Data for this exercise section start

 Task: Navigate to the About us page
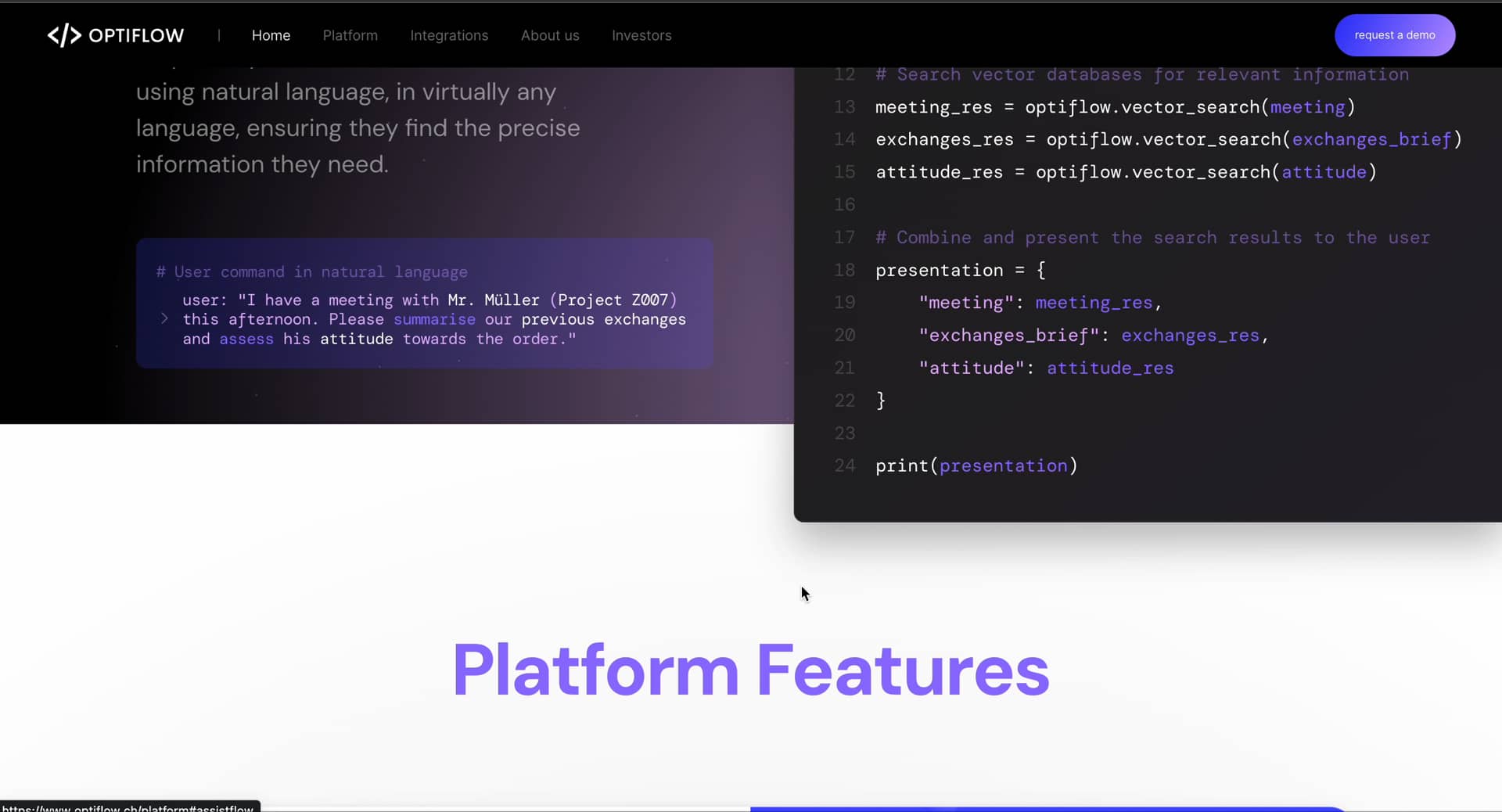click(550, 35)
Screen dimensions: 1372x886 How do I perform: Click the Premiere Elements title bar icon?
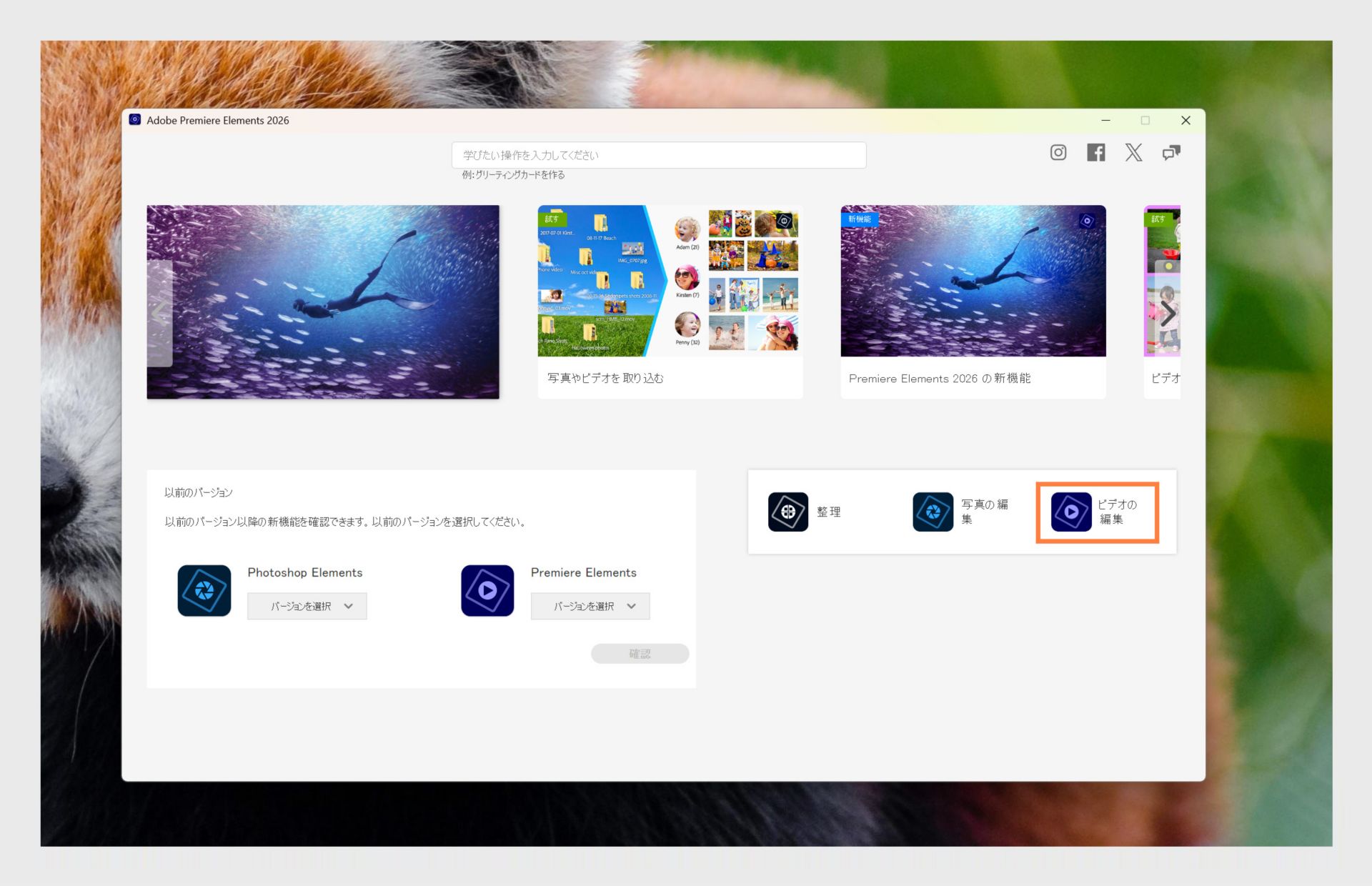(134, 120)
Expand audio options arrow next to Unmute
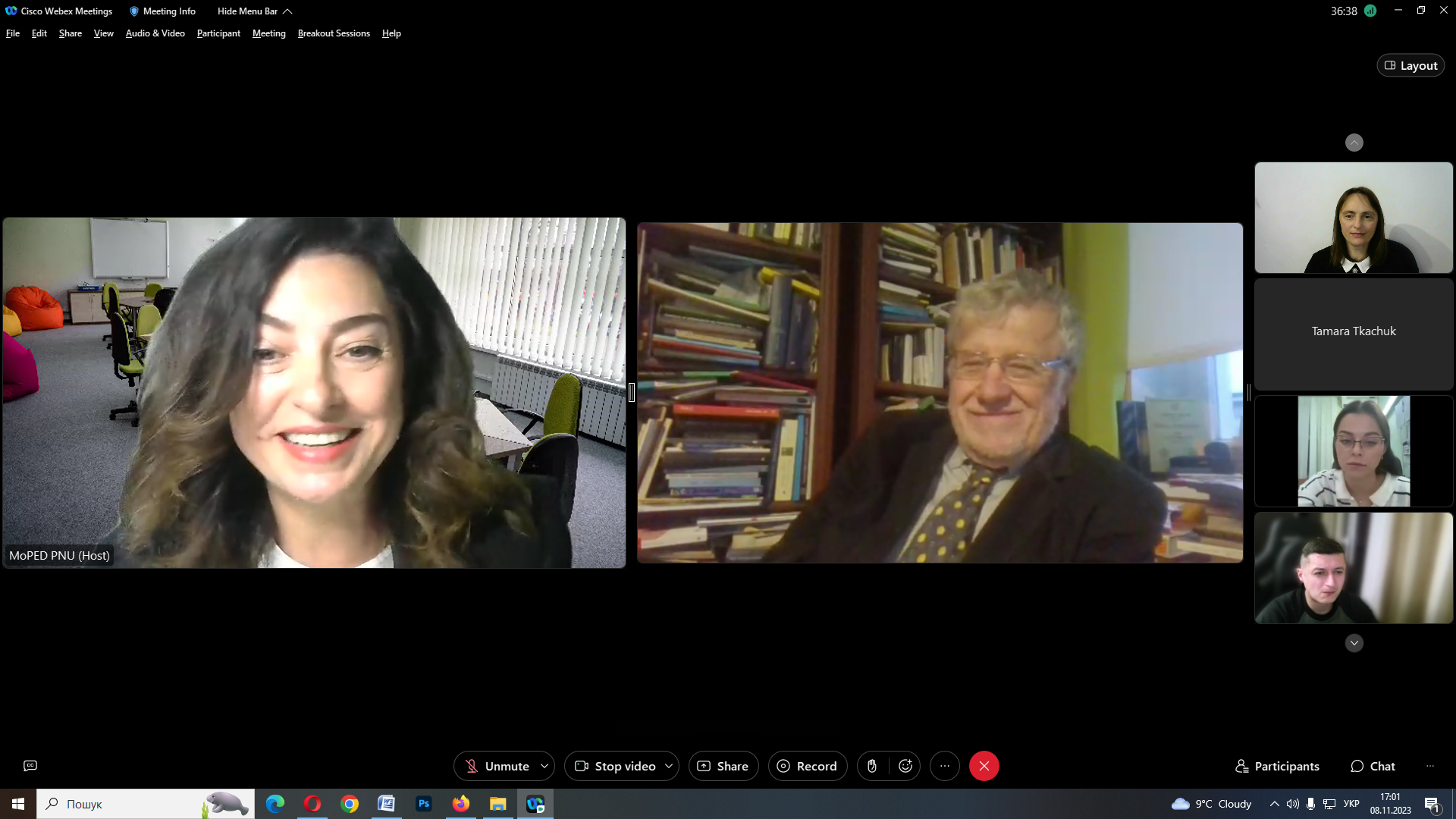This screenshot has height=819, width=1456. [544, 766]
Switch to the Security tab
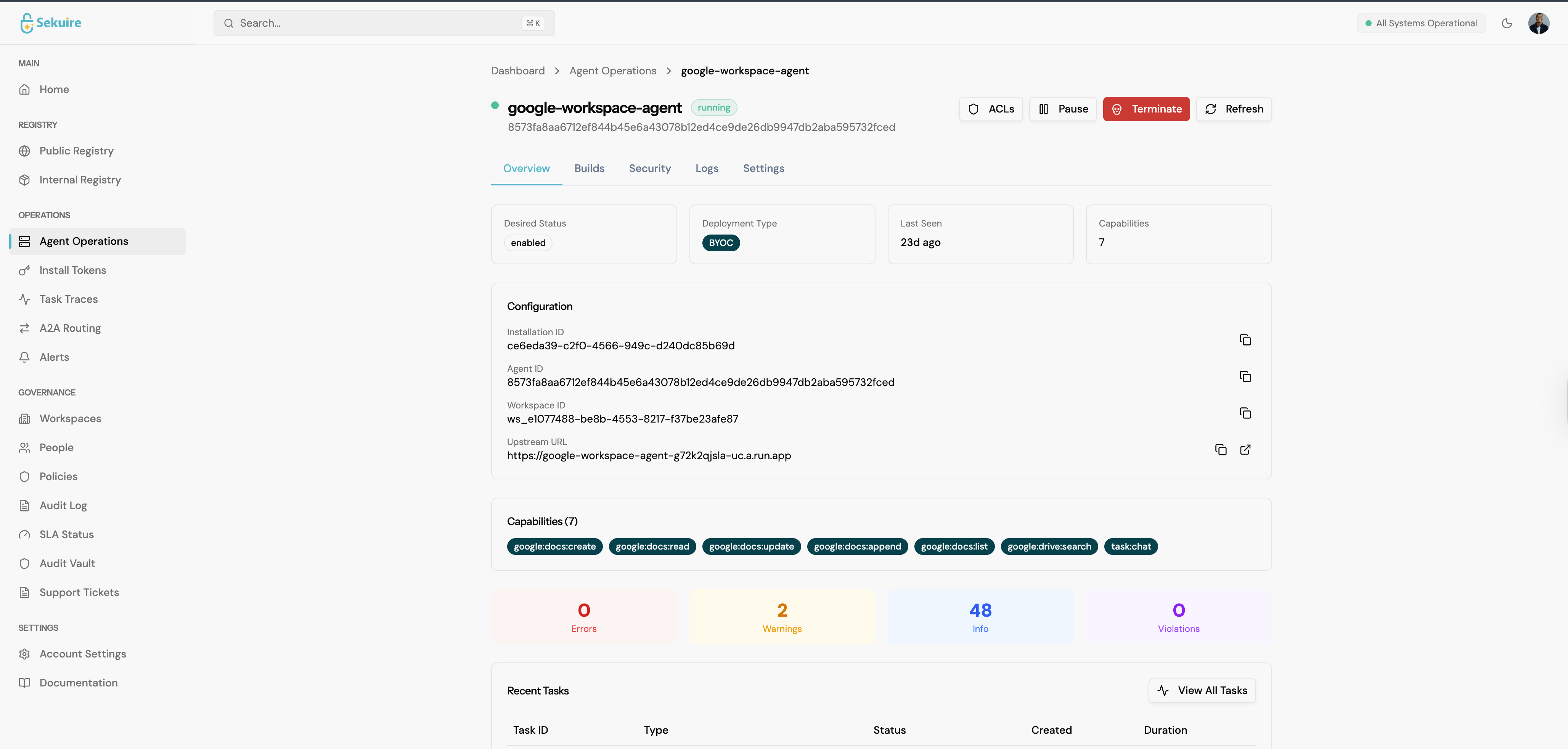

Data for this exercise section end

Would you output each entry exactly and leave the pictures behind?

Result of this exercise ::
 Task: Navigate to the About us page
click(550, 35)
Screen dimensions: 1372x886 How do I perform: Click the Premiere Elements title bar icon?
(134, 120)
Expand audio options arrow next to Unmute
This screenshot has height=819, width=1456. [544, 766]
Switch to the Security tab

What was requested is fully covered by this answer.